A woman in Bridgeport, Connecticut was searching her home for a candle during a power outage caused by a storm but, instead, found the exact worst thing she could have and, then, did the exact worst thing she could have done with the exact worst thing she could have found. She found a stick of dynamite. And lit it. Then the stick of dynamite exploded in the woman’s hand. The woman suffered severe hand injuries but nothing life-threatening.

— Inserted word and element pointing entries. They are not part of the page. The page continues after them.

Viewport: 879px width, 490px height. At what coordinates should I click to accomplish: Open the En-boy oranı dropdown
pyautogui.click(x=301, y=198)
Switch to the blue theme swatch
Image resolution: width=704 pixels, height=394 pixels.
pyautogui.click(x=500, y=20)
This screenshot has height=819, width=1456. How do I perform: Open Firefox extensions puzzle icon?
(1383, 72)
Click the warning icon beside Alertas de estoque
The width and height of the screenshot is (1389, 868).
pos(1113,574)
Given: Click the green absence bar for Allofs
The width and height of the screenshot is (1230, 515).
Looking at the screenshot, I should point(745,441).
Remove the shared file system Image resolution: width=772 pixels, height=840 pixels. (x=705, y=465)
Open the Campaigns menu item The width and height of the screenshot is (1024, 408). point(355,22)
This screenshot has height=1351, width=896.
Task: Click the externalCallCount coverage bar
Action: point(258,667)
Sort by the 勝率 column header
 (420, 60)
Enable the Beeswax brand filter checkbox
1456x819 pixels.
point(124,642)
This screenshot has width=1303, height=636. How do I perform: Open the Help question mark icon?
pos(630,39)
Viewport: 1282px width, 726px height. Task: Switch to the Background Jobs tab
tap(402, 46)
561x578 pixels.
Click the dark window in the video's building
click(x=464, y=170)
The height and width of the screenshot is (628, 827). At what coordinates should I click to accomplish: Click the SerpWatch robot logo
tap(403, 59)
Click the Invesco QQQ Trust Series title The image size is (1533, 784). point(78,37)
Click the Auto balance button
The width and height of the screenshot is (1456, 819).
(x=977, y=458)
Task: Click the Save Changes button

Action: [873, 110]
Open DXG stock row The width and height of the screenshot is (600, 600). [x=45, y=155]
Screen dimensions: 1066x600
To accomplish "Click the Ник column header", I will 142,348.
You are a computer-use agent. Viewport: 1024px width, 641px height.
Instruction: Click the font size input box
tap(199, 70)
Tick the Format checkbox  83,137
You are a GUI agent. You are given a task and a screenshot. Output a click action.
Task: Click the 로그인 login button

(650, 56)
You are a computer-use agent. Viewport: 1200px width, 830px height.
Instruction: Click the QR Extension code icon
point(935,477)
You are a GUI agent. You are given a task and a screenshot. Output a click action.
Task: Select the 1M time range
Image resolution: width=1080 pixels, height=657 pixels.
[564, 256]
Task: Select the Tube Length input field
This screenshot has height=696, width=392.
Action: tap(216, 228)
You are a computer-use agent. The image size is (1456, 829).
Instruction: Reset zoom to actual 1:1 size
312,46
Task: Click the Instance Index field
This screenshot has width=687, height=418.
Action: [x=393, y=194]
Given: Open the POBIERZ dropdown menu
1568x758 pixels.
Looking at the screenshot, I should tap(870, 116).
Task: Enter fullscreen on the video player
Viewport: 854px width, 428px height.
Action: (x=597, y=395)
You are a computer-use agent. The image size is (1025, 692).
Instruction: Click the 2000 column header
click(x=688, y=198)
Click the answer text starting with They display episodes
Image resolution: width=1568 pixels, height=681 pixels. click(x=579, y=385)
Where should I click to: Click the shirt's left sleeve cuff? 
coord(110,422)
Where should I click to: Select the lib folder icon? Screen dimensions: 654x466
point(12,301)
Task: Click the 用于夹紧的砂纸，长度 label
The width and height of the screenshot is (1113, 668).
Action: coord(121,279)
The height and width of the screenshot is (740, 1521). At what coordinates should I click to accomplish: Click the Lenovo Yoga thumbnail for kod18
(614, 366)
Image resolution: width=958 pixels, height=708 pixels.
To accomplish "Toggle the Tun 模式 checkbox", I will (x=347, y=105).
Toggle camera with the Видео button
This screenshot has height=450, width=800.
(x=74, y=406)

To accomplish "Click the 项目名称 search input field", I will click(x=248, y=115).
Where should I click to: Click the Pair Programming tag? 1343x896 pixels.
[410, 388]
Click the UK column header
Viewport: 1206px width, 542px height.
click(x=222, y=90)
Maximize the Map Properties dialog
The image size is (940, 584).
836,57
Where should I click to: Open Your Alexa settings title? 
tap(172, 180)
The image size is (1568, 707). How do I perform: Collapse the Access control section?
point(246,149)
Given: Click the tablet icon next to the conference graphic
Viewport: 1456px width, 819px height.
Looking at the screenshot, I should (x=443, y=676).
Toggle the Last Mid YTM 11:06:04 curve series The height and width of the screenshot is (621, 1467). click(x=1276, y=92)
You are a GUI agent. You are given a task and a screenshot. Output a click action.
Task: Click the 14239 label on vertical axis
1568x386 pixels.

In this woman’s defense, any one of us could mistake a stick of dynamite for a candle while desperately rummaging through our house in the pitch black during a power outage. That’s fair. Less clear is why she had dynamite laying around her house, and potentially so near to where she thought she stored her candles. All of that feels… unwise.

It’s got to be pretty disheartening to injure yourself like you’re in a Looney Tunes episode. All that’s missing was the woman turning to the camera and holding up a sign that read, “Uh oh.” This is like reaching for your leather belt and instead accidentally grabbing the rattlesnake you also just happen to keep in your home and wrapping it around your waist, and then getting bitten in the groin. It’s like reaching into your linen closet for a pillow but mistakenly sticking your hand into the pillowcase full of knives you also inexplicably keep in your linen closet.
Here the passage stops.